Evolution of spark analytics
Rachit Arora
Oracle Corp, India
: J Comput Eng Inf Technol
Abstract
In a world of serverless computing users tend to be frugal when it comes to expenditure on compute, storage and other resources. Paying for the same when they aren’t in use becomes a significant factor. Offering Spark as service on cloud presents very unique challenges. Apache Spark has evolved a lot from deploying it on baremetal machines to running it on containers to offering its as serverless offering which gives benefits to its users in terms of ease of use, cost and still offer same experience of using Spark. The purpose of this talk is to discuss the requirements of a data scientist and how they want to use Apache Spark. This talk covers challenges involved in providing serverless Spark clusters share the specific issues one can encounter when running large Kubernetes clusters in production. This talk will also cover what are the hurdles for Spark using Function as a service offerings and how we can overcome them by running Spark on Kubernetes and also using Knative APIs and still achieve the goal of running Spark as Serverless.
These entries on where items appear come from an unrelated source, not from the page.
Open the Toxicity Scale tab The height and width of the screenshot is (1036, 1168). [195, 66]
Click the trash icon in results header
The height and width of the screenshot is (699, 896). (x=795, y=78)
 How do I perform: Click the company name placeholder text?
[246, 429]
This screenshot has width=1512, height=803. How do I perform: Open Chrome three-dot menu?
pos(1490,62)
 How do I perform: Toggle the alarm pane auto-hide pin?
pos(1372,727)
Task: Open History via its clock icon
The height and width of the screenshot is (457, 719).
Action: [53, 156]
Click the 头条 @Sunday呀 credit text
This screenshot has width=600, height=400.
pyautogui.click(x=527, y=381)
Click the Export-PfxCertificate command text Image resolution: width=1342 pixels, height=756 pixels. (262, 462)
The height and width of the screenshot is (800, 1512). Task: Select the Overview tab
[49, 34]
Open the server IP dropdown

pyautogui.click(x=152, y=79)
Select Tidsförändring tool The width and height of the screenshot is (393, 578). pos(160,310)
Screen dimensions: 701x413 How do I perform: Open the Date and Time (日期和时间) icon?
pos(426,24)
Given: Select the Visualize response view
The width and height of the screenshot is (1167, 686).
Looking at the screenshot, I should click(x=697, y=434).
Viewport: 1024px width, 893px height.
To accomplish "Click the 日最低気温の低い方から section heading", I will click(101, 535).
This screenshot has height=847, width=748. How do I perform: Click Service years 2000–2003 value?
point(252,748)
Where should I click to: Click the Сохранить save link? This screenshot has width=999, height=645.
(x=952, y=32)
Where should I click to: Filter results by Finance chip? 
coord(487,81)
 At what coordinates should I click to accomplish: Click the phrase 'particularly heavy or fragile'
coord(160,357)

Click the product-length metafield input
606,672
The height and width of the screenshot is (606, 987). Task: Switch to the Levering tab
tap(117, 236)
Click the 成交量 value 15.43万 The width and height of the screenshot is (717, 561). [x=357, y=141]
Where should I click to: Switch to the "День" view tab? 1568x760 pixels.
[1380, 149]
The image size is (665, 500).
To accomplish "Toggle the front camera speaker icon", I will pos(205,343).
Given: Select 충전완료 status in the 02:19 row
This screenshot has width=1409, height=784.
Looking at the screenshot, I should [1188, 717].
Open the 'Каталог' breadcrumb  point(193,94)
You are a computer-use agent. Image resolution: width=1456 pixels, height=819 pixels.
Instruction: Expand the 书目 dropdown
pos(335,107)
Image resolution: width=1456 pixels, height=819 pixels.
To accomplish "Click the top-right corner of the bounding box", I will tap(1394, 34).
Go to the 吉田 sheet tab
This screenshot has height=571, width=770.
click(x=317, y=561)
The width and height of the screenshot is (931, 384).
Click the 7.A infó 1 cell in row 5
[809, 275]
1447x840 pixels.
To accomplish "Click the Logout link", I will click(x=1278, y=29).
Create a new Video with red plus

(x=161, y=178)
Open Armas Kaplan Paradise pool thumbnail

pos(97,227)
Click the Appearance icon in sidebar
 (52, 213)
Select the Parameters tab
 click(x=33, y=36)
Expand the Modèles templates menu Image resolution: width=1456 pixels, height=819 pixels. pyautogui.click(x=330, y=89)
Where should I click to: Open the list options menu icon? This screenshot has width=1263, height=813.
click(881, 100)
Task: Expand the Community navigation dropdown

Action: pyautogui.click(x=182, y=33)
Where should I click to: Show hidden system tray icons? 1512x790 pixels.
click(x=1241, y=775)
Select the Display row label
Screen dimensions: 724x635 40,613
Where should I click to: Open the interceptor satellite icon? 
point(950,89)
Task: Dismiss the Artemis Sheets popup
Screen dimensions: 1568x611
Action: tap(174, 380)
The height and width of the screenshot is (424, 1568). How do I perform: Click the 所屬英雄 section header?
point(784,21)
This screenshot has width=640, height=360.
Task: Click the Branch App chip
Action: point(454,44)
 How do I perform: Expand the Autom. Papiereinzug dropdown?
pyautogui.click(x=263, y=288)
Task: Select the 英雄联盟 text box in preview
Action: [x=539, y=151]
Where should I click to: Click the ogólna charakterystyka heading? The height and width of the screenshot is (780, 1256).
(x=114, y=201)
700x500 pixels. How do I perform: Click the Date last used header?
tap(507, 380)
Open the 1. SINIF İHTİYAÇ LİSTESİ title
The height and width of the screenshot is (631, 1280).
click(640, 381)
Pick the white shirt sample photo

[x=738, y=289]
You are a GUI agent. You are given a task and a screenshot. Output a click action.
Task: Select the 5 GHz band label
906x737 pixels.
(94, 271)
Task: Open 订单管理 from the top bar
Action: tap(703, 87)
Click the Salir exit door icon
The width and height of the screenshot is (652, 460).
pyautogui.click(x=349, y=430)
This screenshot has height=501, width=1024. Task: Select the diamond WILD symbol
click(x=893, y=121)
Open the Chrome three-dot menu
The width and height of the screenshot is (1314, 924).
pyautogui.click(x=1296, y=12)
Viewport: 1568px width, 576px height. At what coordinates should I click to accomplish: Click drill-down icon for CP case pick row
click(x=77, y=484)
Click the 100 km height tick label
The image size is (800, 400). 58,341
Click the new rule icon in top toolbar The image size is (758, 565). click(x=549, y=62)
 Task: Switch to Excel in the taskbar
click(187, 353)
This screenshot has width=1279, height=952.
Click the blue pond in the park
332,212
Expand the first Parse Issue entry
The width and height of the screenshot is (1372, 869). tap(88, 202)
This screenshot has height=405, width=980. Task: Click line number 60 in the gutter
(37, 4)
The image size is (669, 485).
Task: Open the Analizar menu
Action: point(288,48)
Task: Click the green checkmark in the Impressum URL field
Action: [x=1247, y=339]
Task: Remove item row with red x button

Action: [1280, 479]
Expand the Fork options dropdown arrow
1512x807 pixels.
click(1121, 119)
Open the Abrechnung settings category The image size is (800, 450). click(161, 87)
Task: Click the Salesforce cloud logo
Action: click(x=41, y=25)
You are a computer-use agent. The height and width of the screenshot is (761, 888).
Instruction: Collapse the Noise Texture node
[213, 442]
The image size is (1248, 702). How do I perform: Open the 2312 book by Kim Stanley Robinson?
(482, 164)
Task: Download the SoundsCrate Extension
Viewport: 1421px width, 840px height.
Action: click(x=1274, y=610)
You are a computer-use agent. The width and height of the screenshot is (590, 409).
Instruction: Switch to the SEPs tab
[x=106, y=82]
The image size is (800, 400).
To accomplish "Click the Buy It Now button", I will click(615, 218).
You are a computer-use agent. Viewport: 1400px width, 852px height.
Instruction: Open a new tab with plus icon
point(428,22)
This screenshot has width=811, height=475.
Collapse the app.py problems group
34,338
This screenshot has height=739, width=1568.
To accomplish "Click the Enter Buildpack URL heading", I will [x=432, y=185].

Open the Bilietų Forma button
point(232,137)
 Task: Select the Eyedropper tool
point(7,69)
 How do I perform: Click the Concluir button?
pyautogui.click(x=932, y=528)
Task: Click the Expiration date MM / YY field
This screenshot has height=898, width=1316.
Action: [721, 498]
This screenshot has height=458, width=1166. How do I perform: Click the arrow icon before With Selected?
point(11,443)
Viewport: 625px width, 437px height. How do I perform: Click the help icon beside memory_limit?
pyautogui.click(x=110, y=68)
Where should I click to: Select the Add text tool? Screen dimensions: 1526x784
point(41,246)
Reference 1. Yanfeng Zhang, Qinxin Gao, Lixin Gao and Cuirong Wang, "iMapReduce: A Distributed Computing Framework for Iterative Computation" (2019), Parallel and Distributed Processing Workshops and Phd Forum (IPDPSW) 2011 IEEE International Symposium, pp. 1112-1121. 2. Yanfeng Zhang, Qinxin Gao, Lixin Gao and Cuirong Wang, "PrIter: A Distributed Framework for Prioritizing Iterative Computations Parallel and Distributed Systems" (2020), IEEE Transactions onTransactions on Prallel and Distributed Systems, vol. 24, no. 9, pp. 1884-1893.
Biography
Rachit Arora is a Consulting Member of Technical Staff, Oracle Cloud Infrastructure, IDC. He is key designer of the Oracle’s offerings on Cloud for Hadoop ecosystem. He has extensive experience in architecture, design and agile development. Rachit is an expert in application development in Cloud architecture and development using hadoop and it's ecosystem. Rachit has been active speaker for BigData technologies in various conference like Information Management Technical Conference-2015, ContainerCon NA-2016, Container Camp Sydeny 2017, Microxchg Berlin 2018, DataworksSumit 2018.